Source: the real Bookstore schema¶
The app's schema (from ../../app/catalog/main.go
and ../../app/orders/main.go, created by the
migration Job in
Part 01 ch.07):
books (id SERIAL PK, title TEXT, author TEXT, price NUMERIC)
orders (id SERIAL PK, book_id INT, qty INT, created_at TIMESTAMPTZ)
orders has no explicit basket/customer column (the app posts one
{book_id, qty} per order). So the recommender uses a documented, deliberately
simple basket proxy: orders are grouped into pseudo-baskets by a synthetic
customer_id (assigned by the generator) — equivalently, a time-window or
modulo grouping over created_at/id. This is good enough for a teaching
recommender and is stated honestly; a production system would carry a real
basket/session id.
Synthetic generation (done by the X3b training Job, not here)¶
- ~50–500 synthetic books (id, title, author, price) consistent with the catalog shape.
- ~1k–50k synthetic
ordersrows assigned to ~N synthetic customers/baskets, with mild popularity skew and a few planted "bought together" affinities so the learned neighbours are non-trivial. - Fully deterministic given a fixed seed (pinned in the training Job's config) — so the dataset, and therefore the model, is reproducible (the Part 12 ch.01 reproducibility requirement). Tiny by design → trains in seconds, CPU-only, on kind.
Derived artifact: the item co-occurrence matrix¶
The training step (CPU, NumPy/scikit-learn-class):
- Build a sparse customer × book interaction matrix from the (synthetic)
ordersgrouped by the basket proxy. - Compute the book × book co-occurrence matrix (interaction-matrix self-product) and normalise it (cosine / Jaccard) into an item-similarity matrix.
- Keep the top-K neighbours per book (K small, e.g. 10).
orders (synthetic) customer × book book × book top-K per book
┌────────────────┐ (sparse, 0/qty) similarity (the MODEL)
│ cust book qty │ ─► ┌───────────────┐ ─► ┌──────────────┐ ─► { book_id:
│ c1 b2 1 │ │ c1: b2,b7 │ │ b2: b7 .82, │ [ (b7,.82),
│ c1 b7 1 │ │ c2: b2,b9 … │ │ b9 .31 … │ (b9,.31) ],
│ c2 b2 2 │ └───────────────┘ └──────────────┘ … }
└────────────────┘
The serving artifact (X3b) is just this top-K map (JSON / a small binary)
loaded by the recommendations API: GET /recommend?book_id=<ID> → the top-K
co-bought book_ids.
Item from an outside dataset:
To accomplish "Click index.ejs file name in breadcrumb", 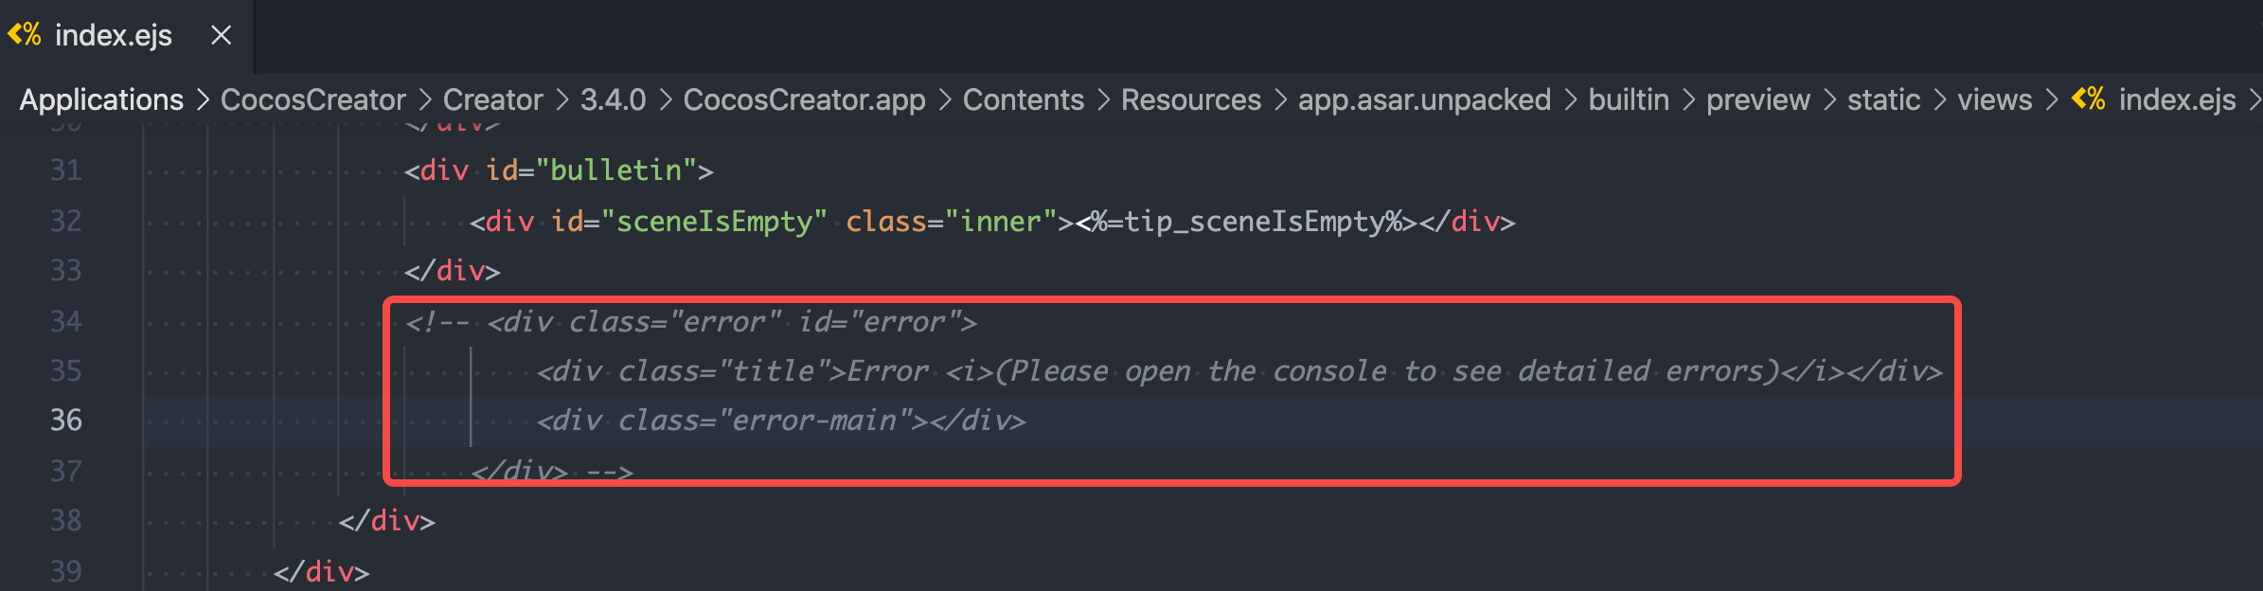I will (x=2177, y=99).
Small enough to fit in a ConfigMap-or-PVC and serve from
a tiny CPU Deployment — and large enough that ch.02/03 can honestly use it as
the "scale training up onto a GPU" example without faking anything.
Why generated, not shipped¶
- Keeps the repo free of a binary/data blob and keeps the example reproducible from a seed (re-generate, get the identical model).
- The shape is stable and small so ch.03's 2-worker gang "training" and X3b's real training operate on the same contract without a GPU.